Spatial Data

Important note

In what follows, I describe some modules for spatial data that were available before Stata introduced their own sp commands for the analysis of spatial data in version 15.

As far as I can judge, the modules I describe here are still available and working. For information about the inbuilt sp commands, see Stata's help system (help sp will provide access to the introductory remarks and an overview of all available commands).

Preamble

Spatial analysis has roots in geography, spatial economics and related disciplines. As yet, it is considered a field for specialists and therefore is not a standard part of most statistical software. As far as stata is concerned, a number of user-written tools are available that can be downloaded either from the ssc server or from other sources.

The ado files considered in this and the next entries are:

`shp2dta`	from `ssc`
`sppack`	from `ssc`; contains `spmat`, `spreg` and `spivreg`
`spatwmat`	use `search spatwmat`
`spatgsa`, `spatlsa` and `spatcorr`	use `search ...`
`spatdiag` and `spatreg`	use `search ...`

Note that there are some other packages around which are not described here.

What is special about spatial data?

Spatial data can mean several things, but they all have in common that they are about entities that can be described by their location in space. Most social scientists think about area data, i.e. about regions, neighborhoods, districts. But actually, spatial data may also be about single points (locations of events or of objects – points are of course abstractions here).

For files of such data, there is a world-wide de-facto standard, coming from the ArcGiS software. This software provides a so-called shapefile, which may be read into Stata by procedure shp2dta. Another format is the MapInfo Interchange Format, and there is a procedue mif2dta that helps you deal with such data. In what follows, I will describe the more common case of shapefiles.

Before we start, note that a shapefile actually consists of several files, typically with the same name but different extensions. Three files are mandatory: mydata.shp which contains the coordinates, mydata.dbf which describes the objects, and mydata.shx with an index of the objects. There may also be mydata.prj which indicates the projection (or spatial reference) system used. Why we need such a multitude of files can best be understood in the case of area data: An area, such as a region, can be described by its boundaries, and these form a polygon, geometrically speaking. Now a polygon can be very simple, as in the case of a rectangle, or it can be very complex. Compare some of the US States, such as Colorado or Wyoming, whose boundaries form simple recangles, with others, such as West Virginia, the contours of which form a very irregular entity. Therefore, different numbers of space coordinates are required to describe such heterogeneous polygons.

Reading a shapefile

The minimum command is

shp2dta using name-of-shapefile, database(db-new-name) coordinates(co-new-name) genid(id-var)

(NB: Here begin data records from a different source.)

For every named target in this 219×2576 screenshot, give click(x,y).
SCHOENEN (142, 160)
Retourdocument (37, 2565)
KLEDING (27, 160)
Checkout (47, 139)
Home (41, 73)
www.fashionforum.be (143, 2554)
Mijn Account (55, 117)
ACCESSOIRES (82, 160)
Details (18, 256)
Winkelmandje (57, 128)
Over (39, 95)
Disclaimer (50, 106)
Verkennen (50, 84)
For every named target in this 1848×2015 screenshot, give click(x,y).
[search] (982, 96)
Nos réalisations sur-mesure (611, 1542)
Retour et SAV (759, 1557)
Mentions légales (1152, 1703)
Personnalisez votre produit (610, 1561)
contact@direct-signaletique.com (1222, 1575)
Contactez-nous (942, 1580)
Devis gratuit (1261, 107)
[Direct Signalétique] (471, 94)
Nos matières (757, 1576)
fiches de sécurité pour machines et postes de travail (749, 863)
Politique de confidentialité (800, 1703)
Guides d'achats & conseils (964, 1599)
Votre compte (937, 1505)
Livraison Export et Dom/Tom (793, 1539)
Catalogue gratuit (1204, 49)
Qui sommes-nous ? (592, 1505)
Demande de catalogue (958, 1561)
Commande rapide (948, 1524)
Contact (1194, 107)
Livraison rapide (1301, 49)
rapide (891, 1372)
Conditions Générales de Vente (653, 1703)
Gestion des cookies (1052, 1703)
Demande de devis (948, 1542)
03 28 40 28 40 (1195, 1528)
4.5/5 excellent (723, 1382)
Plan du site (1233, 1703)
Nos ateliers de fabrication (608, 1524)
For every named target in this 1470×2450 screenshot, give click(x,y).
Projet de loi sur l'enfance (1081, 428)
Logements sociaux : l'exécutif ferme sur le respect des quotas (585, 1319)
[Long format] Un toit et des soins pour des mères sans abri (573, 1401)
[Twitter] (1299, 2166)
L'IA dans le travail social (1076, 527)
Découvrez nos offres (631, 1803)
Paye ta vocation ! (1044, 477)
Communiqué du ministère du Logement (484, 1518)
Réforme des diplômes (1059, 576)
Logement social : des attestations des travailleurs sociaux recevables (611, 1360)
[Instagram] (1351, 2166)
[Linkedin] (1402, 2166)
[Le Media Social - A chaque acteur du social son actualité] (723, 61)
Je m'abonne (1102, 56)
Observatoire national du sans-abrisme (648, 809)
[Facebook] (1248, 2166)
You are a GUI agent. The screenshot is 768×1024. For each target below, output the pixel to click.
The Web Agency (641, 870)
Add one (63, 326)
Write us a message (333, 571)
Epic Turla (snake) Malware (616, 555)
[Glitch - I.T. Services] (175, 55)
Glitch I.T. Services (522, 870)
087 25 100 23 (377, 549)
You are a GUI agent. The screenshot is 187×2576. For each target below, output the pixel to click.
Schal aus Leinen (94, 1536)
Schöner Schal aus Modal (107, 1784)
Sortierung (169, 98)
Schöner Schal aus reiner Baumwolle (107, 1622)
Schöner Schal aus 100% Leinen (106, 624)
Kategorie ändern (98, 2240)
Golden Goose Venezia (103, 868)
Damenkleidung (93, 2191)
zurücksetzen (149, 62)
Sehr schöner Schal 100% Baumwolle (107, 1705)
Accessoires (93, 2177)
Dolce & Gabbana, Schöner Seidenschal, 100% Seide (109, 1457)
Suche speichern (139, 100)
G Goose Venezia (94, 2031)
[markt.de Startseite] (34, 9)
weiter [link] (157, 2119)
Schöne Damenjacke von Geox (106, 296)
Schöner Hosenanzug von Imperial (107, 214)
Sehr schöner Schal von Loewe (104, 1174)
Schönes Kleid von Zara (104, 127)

This command reads a shape file called name-of-shapefile and writes its contents to two Stata files (with extension .dta), which I have called here (db-new-name) and (co-new-name). Obviously, the first contains the description of the objects (mostly variables that were measured at different locations), whereas the latter contains coordinates. id-var is the name of your choice for an id variable that will be created. Note that both Stata files will be saved to disk in your current working directory.

These new files can be treated like any other Stata file; you may rename variables, drop variables or cases, transform variables, or merge them with other files. Of course, you will want to be careful with such activities, unless you are sure about what you can and should do. The file with the coordinates should normally best be left untouched.